第11話 ヘルゲート一派の迷惑配信 その2

 例えようのないほどの不快感を覚えた悟が口を開いた。


「……人間のクズだな」

「ボク、今まで色々な人たちを見てきたけど、ここまで酷いのは結構、稀かも」


 長い人生の中、善人だけでなく悪党も見てきた彼女にとって画面の中で暴れる若者はかなり醜い部類の存在に思えた。

 彼らはモンスターを視認するや先ほどの鬱憤を晴らすように手当たり次第、魔法で攻撃していく。

 騒ぎを聞きつけた冒険者が注意するも聞く耳を持たず、攻撃を続行――木々に火が燃え移ろうが関係なく魔法を行使する。

 やがてフロア入りした警備員たちの足音が後方で鳴った。

 いち早く気がついたワタルは巨大な風の刃を形成する「エアブレード」で木々を切断、通路を塞いで仲間たちと森の奥へと行方をくらます。

 配信は継続中だが、画面が真っ暗になった。居場所の特定を防ぐためだろう。


「なにがしたいんだろうな」


 もはや常識の外にあるワタルたちの思考。

 真っ当な考えを持った悟が解釈できるはずもない。


「もう説教なんてもんじゃ済まないだろうに」


 理由もなくダンジョンの通路を塞ぐ行為は違法行為に該当する。

 おまけに戦闘終了時、火を消さずにその場を離れることも状況によっては放火罪が適用される。

 彼らの行為は悪質を越えた限りなくアウトに近い蛮行だった。


「画面暗いままだね」


 アイシャが悟の顔を覗き見た。判断を求めているようだった。

 彼はしばし考えてから。


「そのままにしてくれ」


 行動範囲内で発生している事件。冒険者として無視できない。


「なにかあったら連絡を頼む。ちょっと武器、見てくる」


 そう言って悟はリビングを出て自室に向かった。


「悟って仕事熱心だよね」


 ひとり室内に取り残された少女がつぶやく。

 こんなとき、彼がやること言えば武器の調整や戦闘で使う備品の確認だ。


「そーいうとこ尊敬してるけどさー」


 アイシャが腕を組んで天井をみやった。


「蚊帳の外なのは寂しいねぇ」


 作業を手伝おうに銃器には触れられず、持ち物の整理も悟がやったほうが早い。

 不死鳥の少女にできるのは純粋な戦闘のみ。

 彼女はタブレットを手に持って食卓を離れ、ソファーに座った。


「エディ、今日ボク生配信したんだけどさ、どうだった?」

 ――とてもかっこよかったです。

「ホントォ? どのあたりがよかった?」

 ――……メントスコーラを拒否したところですかね。


「えー、そこは地味だった気がするけどなー」


 最近のAIは性能がよく、人との会話程度であれば難なくこなせる。

 たまに言い間違いや勘違いがあるも指摘して訂正すれば、同じミスを犯すことは滅多にない。

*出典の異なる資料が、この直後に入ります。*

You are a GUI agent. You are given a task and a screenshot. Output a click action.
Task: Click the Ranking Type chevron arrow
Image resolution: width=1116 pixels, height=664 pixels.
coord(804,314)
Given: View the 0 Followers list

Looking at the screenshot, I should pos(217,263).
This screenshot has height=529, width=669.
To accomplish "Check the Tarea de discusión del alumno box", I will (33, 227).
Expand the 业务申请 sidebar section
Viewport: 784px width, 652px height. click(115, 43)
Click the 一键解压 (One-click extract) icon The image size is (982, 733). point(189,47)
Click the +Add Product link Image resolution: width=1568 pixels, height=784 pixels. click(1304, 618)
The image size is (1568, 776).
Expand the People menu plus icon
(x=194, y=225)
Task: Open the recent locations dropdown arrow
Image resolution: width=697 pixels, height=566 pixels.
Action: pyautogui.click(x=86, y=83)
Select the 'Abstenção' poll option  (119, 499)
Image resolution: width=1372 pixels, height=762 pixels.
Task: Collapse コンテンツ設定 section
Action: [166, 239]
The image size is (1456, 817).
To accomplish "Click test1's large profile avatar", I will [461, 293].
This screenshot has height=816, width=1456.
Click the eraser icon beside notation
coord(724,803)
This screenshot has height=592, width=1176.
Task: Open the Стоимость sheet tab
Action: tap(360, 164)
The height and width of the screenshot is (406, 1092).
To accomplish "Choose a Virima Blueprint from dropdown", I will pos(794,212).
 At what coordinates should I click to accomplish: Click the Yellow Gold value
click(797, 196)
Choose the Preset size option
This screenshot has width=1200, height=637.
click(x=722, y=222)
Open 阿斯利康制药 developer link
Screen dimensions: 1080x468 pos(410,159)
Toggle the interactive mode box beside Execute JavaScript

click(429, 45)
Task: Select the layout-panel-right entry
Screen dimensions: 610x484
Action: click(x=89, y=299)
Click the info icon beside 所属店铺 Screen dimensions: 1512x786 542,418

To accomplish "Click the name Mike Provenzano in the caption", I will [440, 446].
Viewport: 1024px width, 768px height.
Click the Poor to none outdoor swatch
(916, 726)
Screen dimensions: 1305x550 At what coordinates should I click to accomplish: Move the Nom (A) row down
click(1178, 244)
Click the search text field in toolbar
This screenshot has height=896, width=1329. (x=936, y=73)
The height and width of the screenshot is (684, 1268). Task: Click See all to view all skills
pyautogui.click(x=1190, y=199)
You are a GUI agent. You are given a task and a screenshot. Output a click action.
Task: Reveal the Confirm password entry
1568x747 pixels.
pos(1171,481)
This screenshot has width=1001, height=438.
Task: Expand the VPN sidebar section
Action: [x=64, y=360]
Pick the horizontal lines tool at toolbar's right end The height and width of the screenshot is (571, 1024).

 アイシャが時間を潰す中、悟は自室の机のバッグやポーチを並べ、足りなくなったアイテムを詰め込む。

 その際、ふと写真立てが光った。四角い木枠の中には悟ともうひとり別の人物がとても晴れやかに笑っていた。

 一時間後。あらかたの作業を終えた悟がリビングの扉を開ける。


「なにか進展は?」

「山岳地帯に足を踏み入れた三人がグリフォンと戦ってる」

「グリフォンか。警備員は?」

「後方で様子をうかがっているみたい」

「そうか」


 鷲の頭と翼、ライオンの胴体を持ったグリフォンはゴブリンたちを凌ぐ力を持つ。

 主に三級〜二級の冒険者に討伐依頼が回される傾向にあり、悟も何度も交戦している。

 彼らは風魔法に耐性を持つ反面、雷属性に弱く、戦う際は雷による攻撃を中心にプランを練るのがセオリーだ。


「連中、何級の冒険者なんだ?」

「わかんない。――エディ、ヘルゲートワタルとその取り巻きの冒険者ランクを教えて」


 質問の返答をAIに投げればピコンっと機械音が鳴る。


 ――ヘルゲートワタルは迷惑系冒険者とあだ名される人物でそのランクは三級です。他のメンバーは情報がないのでわかりません。


「だってさ。……意外だよね、悟の一個下の階級だなんてさ」

「あぁ」


 冒険者のランクは一から六まであり、初心者は六級から始まる決まりとなっている。

 また国からその強さを認められた場合「国家級」と称されることもあり、その実力に近い冒険者を「準国家級」と呼ぶケースもある。


「ランクまで親の力で買ってなきゃいいんだがな」


 皮肉を語ってタブレットに目を移す。空を飛ぶグリフォンはやや小ぶりといった印象でメスもしくは成体未満のオスと推測できる。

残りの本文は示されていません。